§ YOUR GOAL
For the records that follow, restate each one word for word and leave the images behind.

Saved entries
+++

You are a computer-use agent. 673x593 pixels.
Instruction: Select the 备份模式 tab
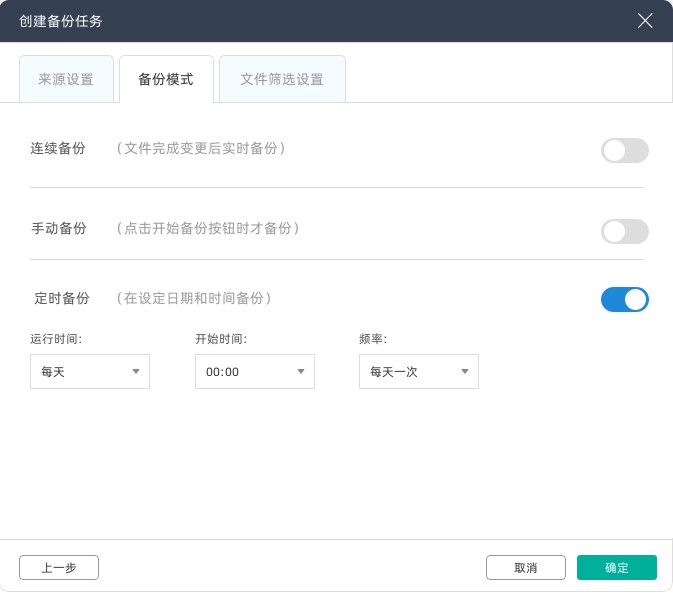[166, 79]
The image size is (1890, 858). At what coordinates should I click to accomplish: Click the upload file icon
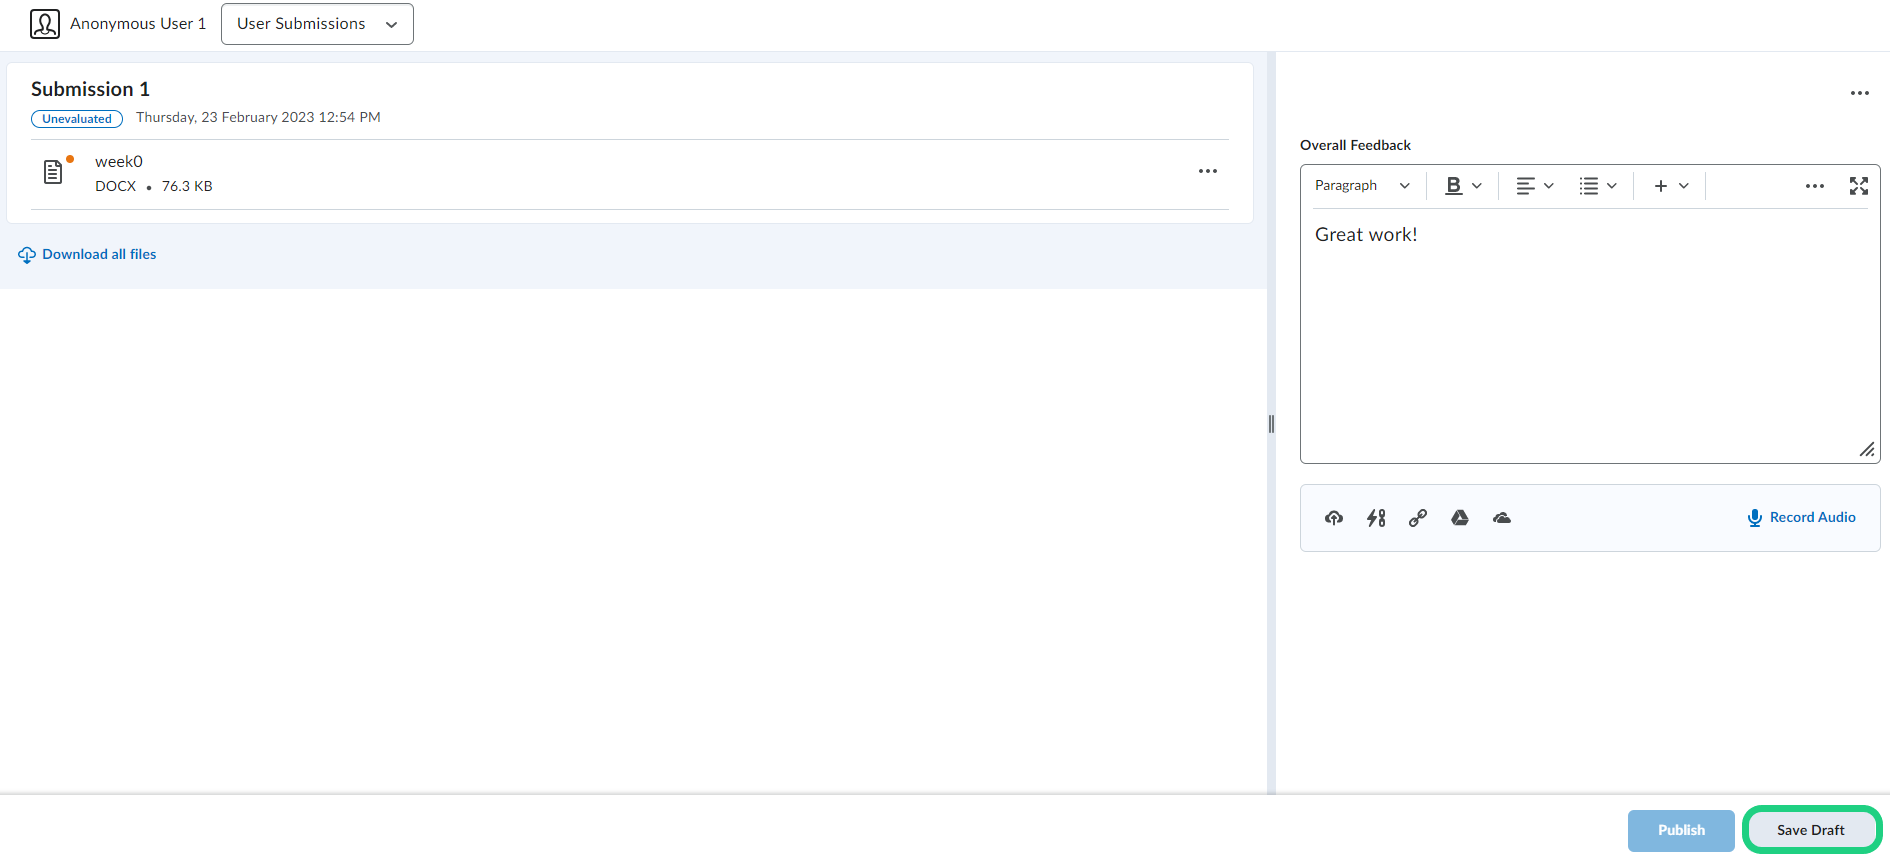coord(1334,518)
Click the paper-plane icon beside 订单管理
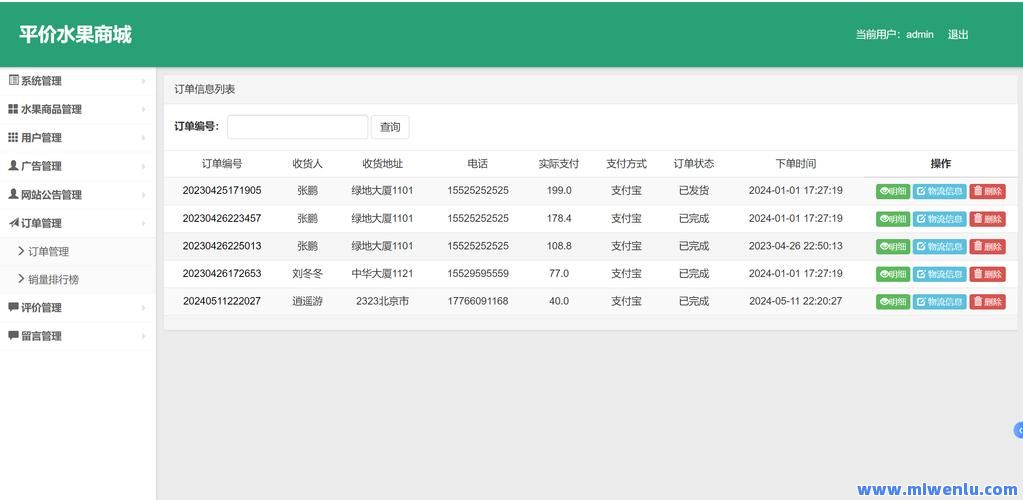Image resolution: width=1023 pixels, height=500 pixels. click(14, 223)
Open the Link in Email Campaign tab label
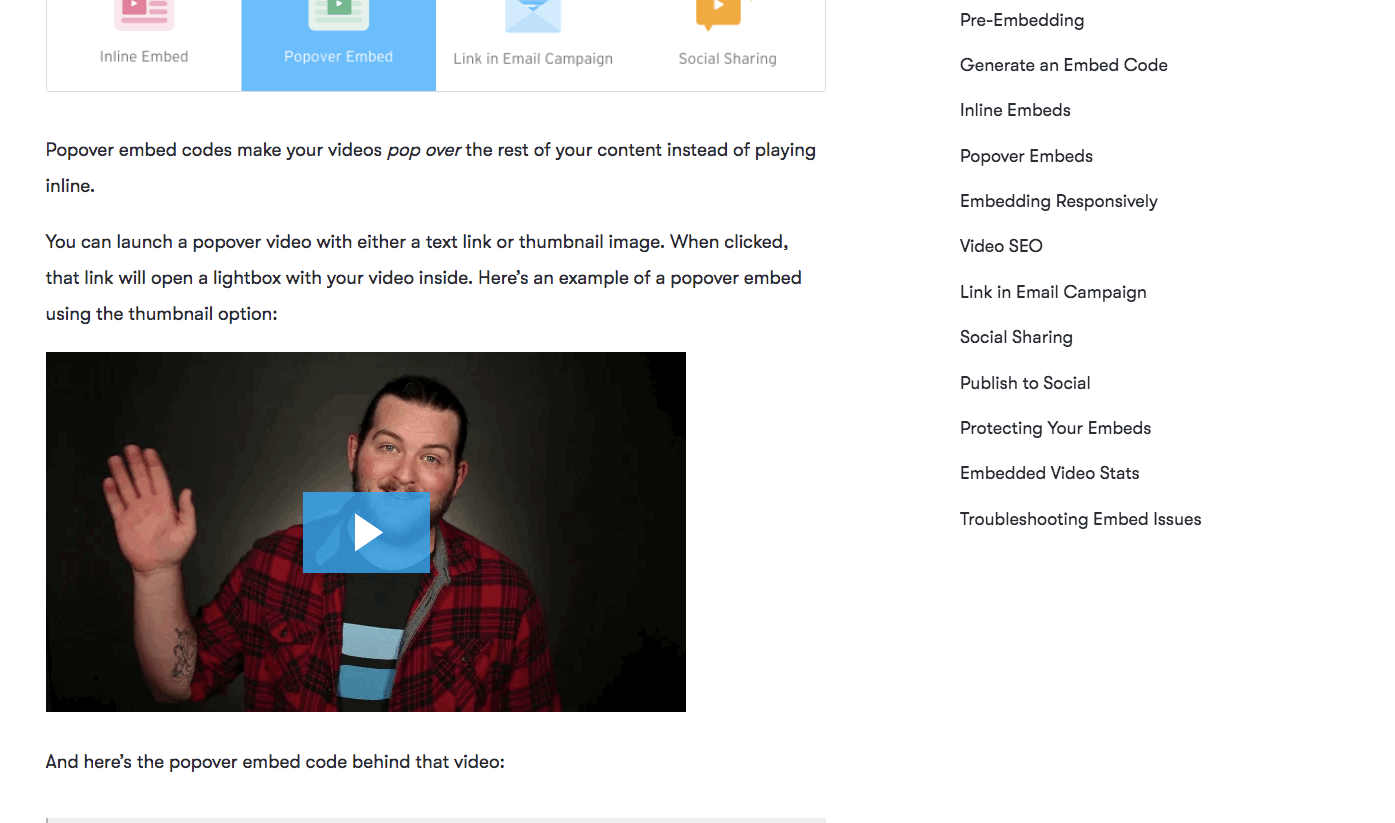This screenshot has width=1395, height=823. coord(533,59)
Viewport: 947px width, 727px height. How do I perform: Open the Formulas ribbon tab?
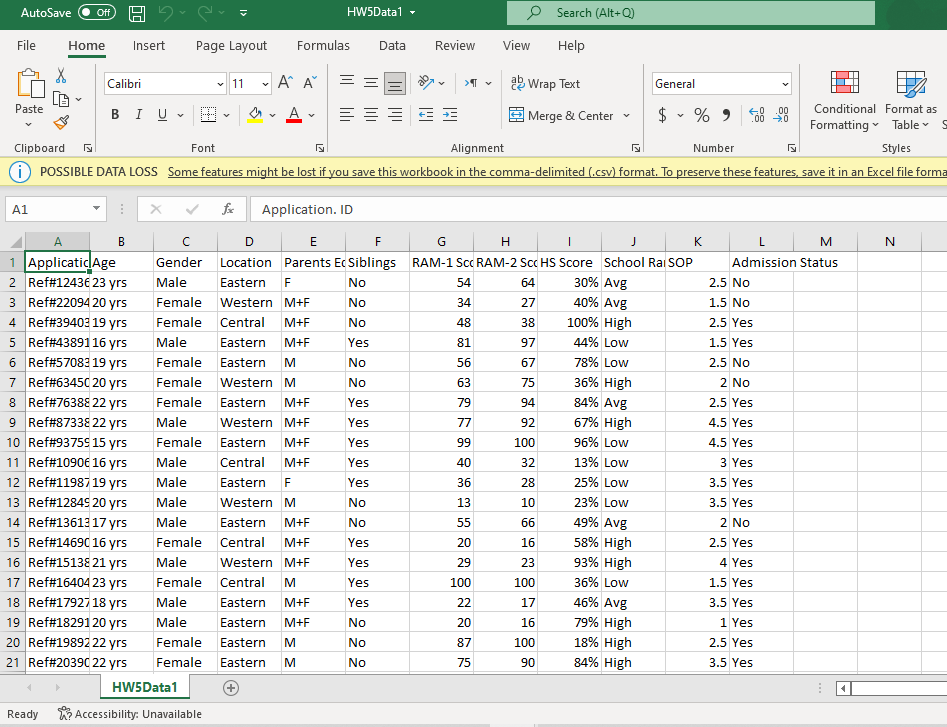coord(323,45)
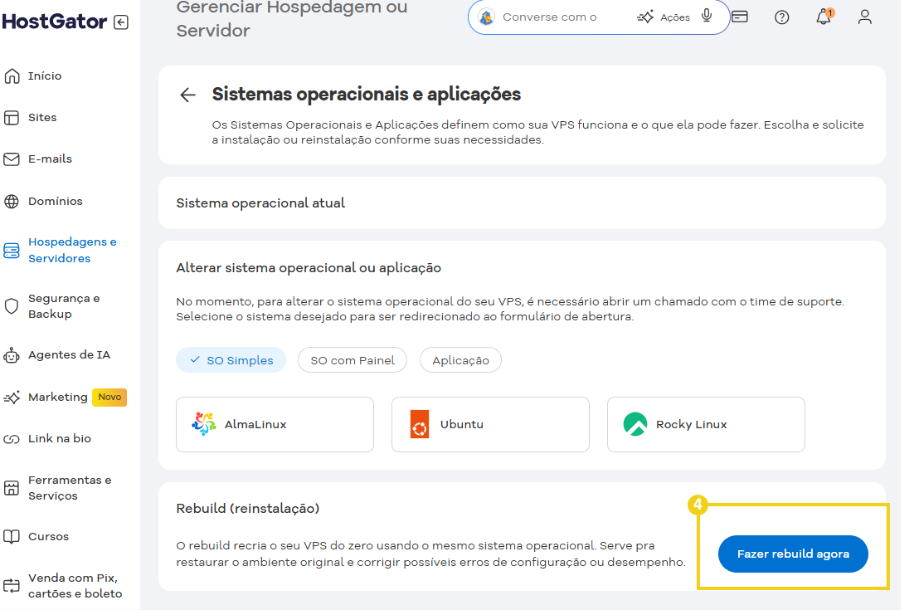
Task: Enable the Aplicação filter option
Action: [460, 359]
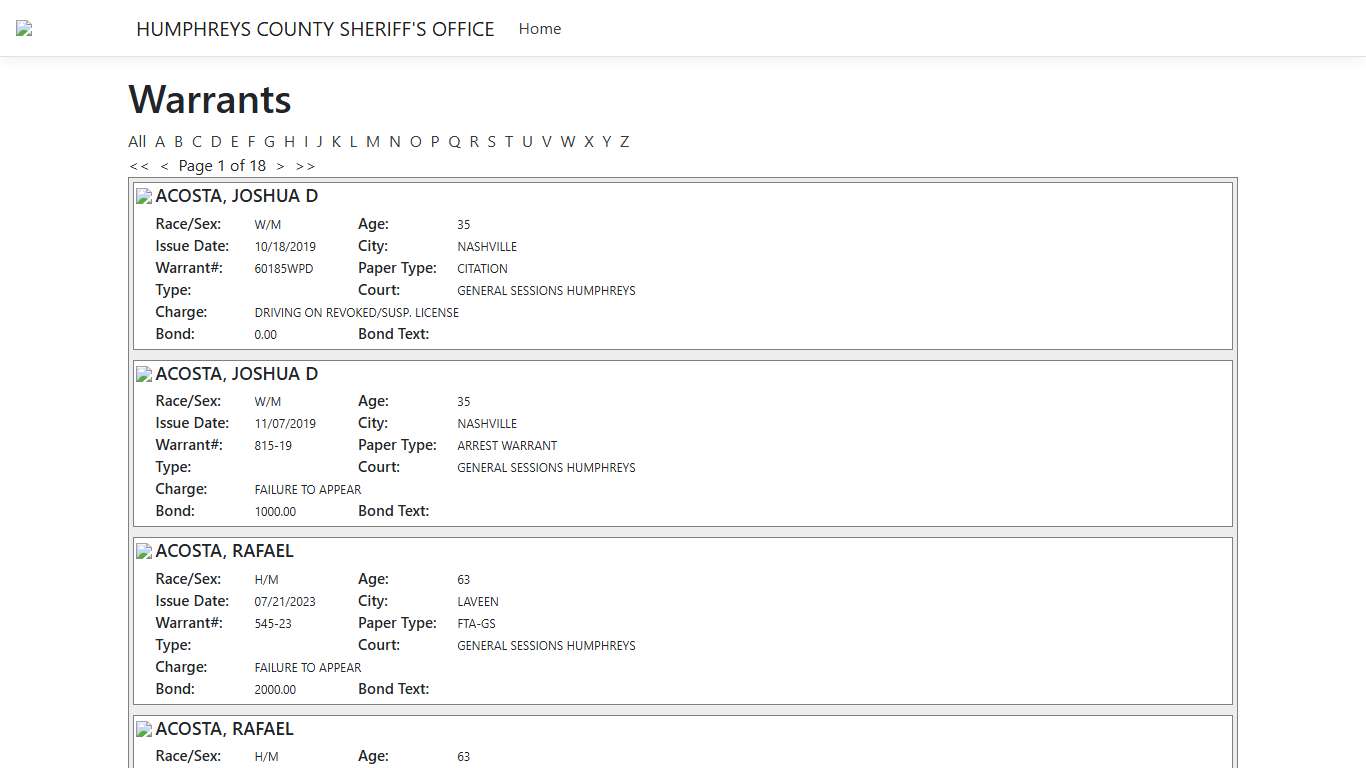The image size is (1366, 768).
Task: Click the image icon on the bottom ACOSTA, RAFAEL record
Action: click(143, 729)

+++

§ WRITTEN ANSWER
You are a computer-use agent. 673x593 pixels.
Instruction: Select the 备份模式 tab
[166, 79]
The image size is (1890, 858). At what coordinates should I click to accomplish: Click the upload file icon
coord(1334,518)
Click the paper-plane icon beside 订单管理
Image resolution: width=1023 pixels, height=500 pixels. click(14, 223)
Open the Link in Email Campaign tab label
This screenshot has width=1395, height=823. coord(533,59)
Viewport: 947px width, 727px height. How do I perform: Open the Formulas ribbon tab?
coord(323,45)
Task: Enable the Aplicação filter option
Action: [460, 359]
The image size is (1366, 768).
Task: Click the image icon on the bottom ACOSTA, RAFAEL record
Action: click(143, 729)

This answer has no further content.